Chatroulette Map is also nice enough to expose all of its data points to anyone who clicks “View Source.” Right in the raw source code of their homepage is the image URL, latitude, longitude, city, state, and country of every chatter on their map. As an added bonus, the file name of each image is a UNIX timestamp of when it was taken. Jackpot. (Note: we tried contacting the creators of Chatroulette Map to participate in this story but did not receive a response.)
Once we had photos, times, and locations, we needed data on what was happening in each chat photo. We coded up a quick webpage that displayed a random photo from the data set and asked some basic multiple-choice questions about that photo. These included questions on age, gender, and what the person in the photo was doing. We coded up the backed so that a photo wouldn’t be taken out of rotation until two votes from different IP addresses provided an identical set of answers.
We posted the link to Hacker News on Saturday night. In under two hours, we received 10,770 photo assessments from 1,012 distinct IP addresses. Every photo received a corroborated profile. We had our data.
Five minutes later, the data was loaded into a hosted dashboard on RJMetrics and returning the results you see below.
Before we get to the data, we should point out the uncontrolled inputs that could be skewing these results:
- We know nothing about how Chatroulette matches up chatters, and we act on the assumption that pairings are truly random.
- We know nothing about the methodology used by Chatroulette Map. If they excluded data points for any reason or did not sample randomly, our analysis could be skewed.
- Geolocation by IP address is an imperfect science that is typically only accurate within a few dozen miles. It can also be thrown off by users taking advantage of proxy servers or using other techniques to disguise their IP addresses.
- Human image recognition is imperfect (even if mitigated by our vote convergence system). Any images that were judged incorrectly could skew the results.
- It’s also important to note that statistics about “the average chat session” (which we present here) are not the same as stats about “the average user.” For example, imagine if female chats averaged 100 seconds each, but male chats averaged 10 seconds each. Even if there were equal numbers of male and female users, males would enter the pool more often and would therefore appear in front of you more often, making the “average session” more likely to contain a male chat partner. Because of this, all of our statistics are about the average session and not the average user.
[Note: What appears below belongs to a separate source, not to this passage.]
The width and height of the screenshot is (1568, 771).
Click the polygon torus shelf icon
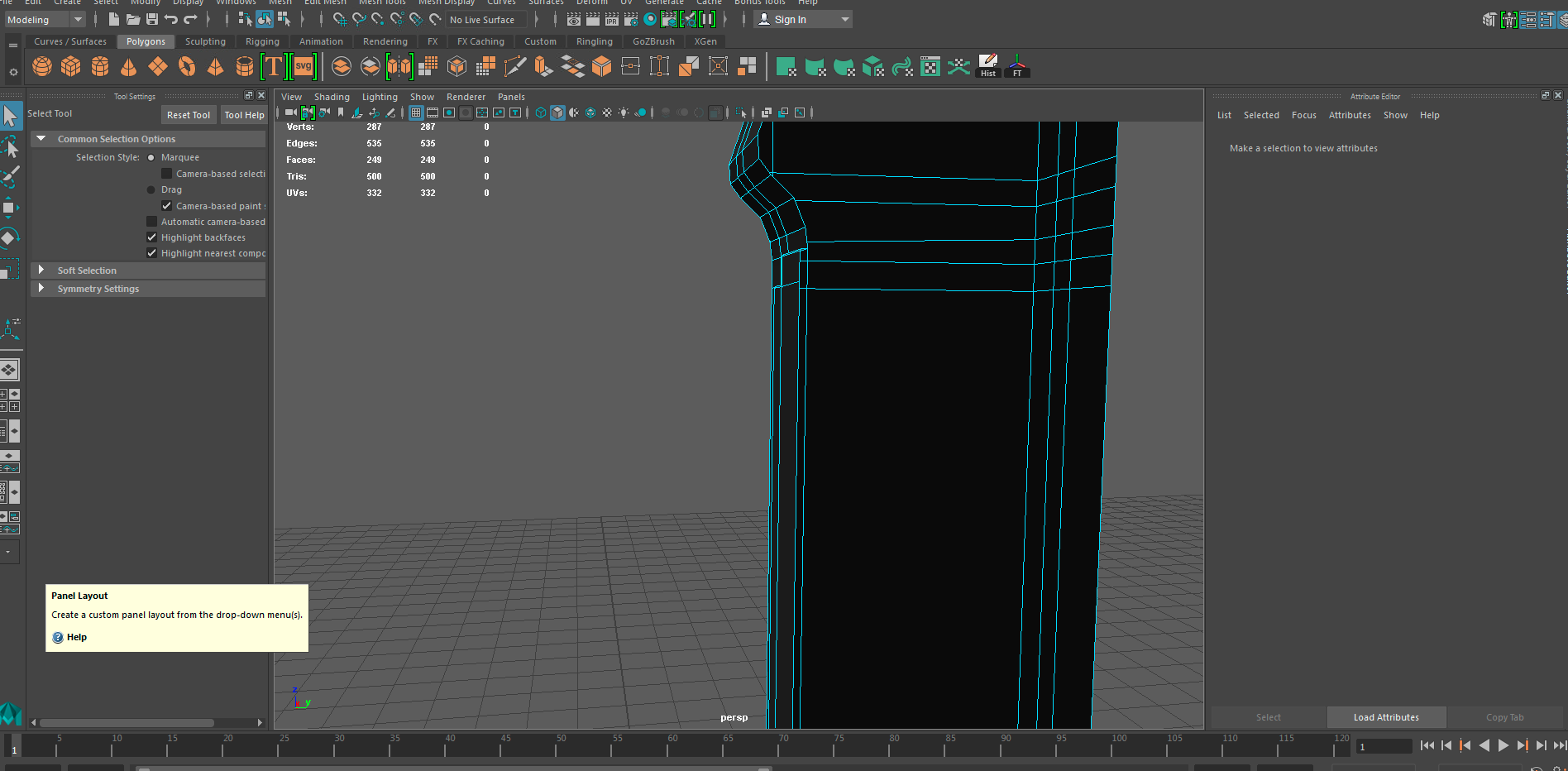[x=187, y=66]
As you might expect, you’re most likely to encounter a solo male in any given chat session. 72% of our chat sessions were with solo males. Interestingly, 11% showed no person at all while only 9% showed a solo female. So, if you’re looking for women on Chatroulette, be forewarned: you’re more likely to encounter an empty chair.
Also interesting is the prevalence of groups on Chatroulette. In all, 8% of chats featured a group of people (4% all-male, 2% all-female, and 2% mixed). If you include groups, your chance of encountering a female grows to 13%. However, this means that if you do encounter a female, there is about a 1 in 3 chance that she will be part of a group. In contrast, the chance a male will be part of a group is only about 1 in 12.
This analysis excludes cams where age could not be estimated. As you might expect, most people were young adults (about 70%). About 20% were under 20 and about 10% were 40 and older.
When we combine age with the gender statistics that we tracked above, we learn even more. For example, females tended to be younger than males, with 23% under 20 (vs. 18% for males). Only 3% of females were over 40 (vs. 8% for males).
Groups of females were even younger. Female-only groups were “Teen or Younger” 65% of the time, while groups of males were “Teens or Younger” only 36% of the time. There were no groups whatsoever of people 40 or older.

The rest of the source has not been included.